No, I'm not replacing the two-LEGGED family that I already have. They're great, let me do stuff, and put up with the minor annoyances that exude from my person on an almost daily basis.
No, what I'm referring to is how to pick a bike store. Your bike store. Its sort of like choosing your local watering hole. Rather than serving up cold pints and neat shots, the fine folks at a bike store are there to support your riding whimsies and provide you with practical and solid advice.
So why then, after living in the Kitchener area for over a year, am I having a hell of a time finding "my store". The KW (Kitchener-Waterloo) area has the good fortune to be blessed with four (count 'em) time-tested bike stores: Ziggy's, Braun's, King Street Cycles, and MacPhails. So again, I ask the question...why can't I find a bike store to call my own? Am I being too particular? Too picky? Too pig-headed?

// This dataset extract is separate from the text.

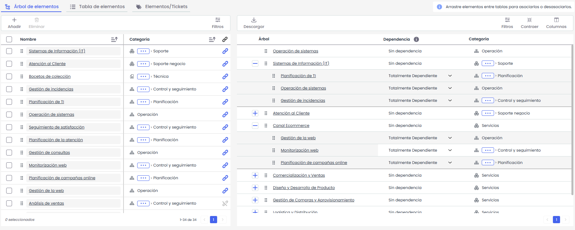Open the Seguimiento de satisfacción link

Let's go back in time for a moment and relive what I believe to be one of the finest bike shops around. Prior to living in the K-dub, my residence of choice was the Northern Ontario city of Sudbury. Located four hours north of Toronto, Sudbury offered everything that anyone could possibly wwant in outside activities. Heck, they even had an Outside Store! With thousands of square miles of Canadian Shield rockiness, Sudbury had the roughness that any outdoorsman could want.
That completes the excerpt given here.